To the glancing eye, it would look like Waynesboro has got some serious growing pains over on the West End, doesn’t it? Growing pains that require something drastic, like busing our Pre-K-to-second-graders and third-to-fifth-graders to other area schools, and dismantling the neighborhood school setting that our city was built on. But before you put that handout down and conclude that this “must be the best solution,” take a look at that table again and you might notice something pretty important missing – the “projection year”.
Simply, what year is the “Projected Student Enrollment” for? Will we see this surge of students next year? Or over the next five? Or is it more like the next 20 or 40 years? Problem is, no one ever asked that question. In fact, the projection used to generate the recommendation never even considered it.
Over my holiday vacation, I’ve tried in earnest to track down that “projection year” that spells doom for our public-school system, and instead of a year, I got a letter. A letter that along with providing the analytical process used in generating the numbers, it was a letter that concluded:
“It is important to stress that this analysis does not have a time component within it. Therefore, the analysis does not estimate when these homes will be built or when the schools will need to expect these new students.”
For the record, that letter came from the very same city staff charged with preparing the data used by the Redistricting Committee. The projection used by the Committee to justify the proposed plan of busing students across the city. A projection that suggests “where” impacts might be felt, but does nothing to suggest “when.” So let’s talk about the “when” for a second.
1. The “projection” didn’t investigate area birth rates.
2. The “projection” didn’t look at the migration of children coming in and out of our school system.
3. The “projection” didn’t investigate grade retention patterns.
4. The “projection” didn’t investigate past and current “cohort survival”.
5. The “projection” didn’t investigate the residential construction and housing market.
6. The “projection” didn’t factor in decreases of local employment opportunities.
7. The “projection” didn’t factor in area private school enrollment trends.
At this point hopefully you’re asking the question “So what did the ‘projection consider?” Here’s the answer:
1. Existing student ratios by household type (i.e., single-family and townhome/condo)
2. 1,312 undeveloped but approved residential lots
That’s it.

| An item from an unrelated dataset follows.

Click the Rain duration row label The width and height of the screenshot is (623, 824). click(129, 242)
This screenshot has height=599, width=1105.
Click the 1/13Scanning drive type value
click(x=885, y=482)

So let’s talk about the student ratios by housing type first.
The “projection” assumed that the existing student ratios by housing type will remain forever constant even though our city has one of the largest (and growing) demographic of residents over the age of 55 than many other places in the Commonwealth, and the fact that families are having fewer children, not more.
Next, the 1,312 undeveloped but approved residential lots.
During the great housing boom peak of 2006, the City of Waynesboro issued a whopping 137 residential building permits. But in 2007 it issued 102, in 2008 it issued 38, and last year just 40. Did you know that it would take 10 continuous years of a repeat of issuing the largest number of building permits in our city’s history to populate those 1,312 residential lots? Does that sound realistic to you? On the opposite end on the spectrum using the current trend, it would take until somewhere around 2040 to do that.
When I asked the city staff why they didn’t look at some other factors, their answer was simple, and honest, “We only had two weeks to put it together.”
Please, attend and speak at the public hearing tonight at 7 p.m. at Waynesboro High School, get informed, get motivated, write and phone all of the School Board members, open up the dialogue, ask our school administration to talk to the PTOs and our teachers, sign our petition, do something to slow down this process.
Let’s plan this as a community, discuss it as a community and decide as a community.
Terry Short is a member of the Waynesboro Planning Commission.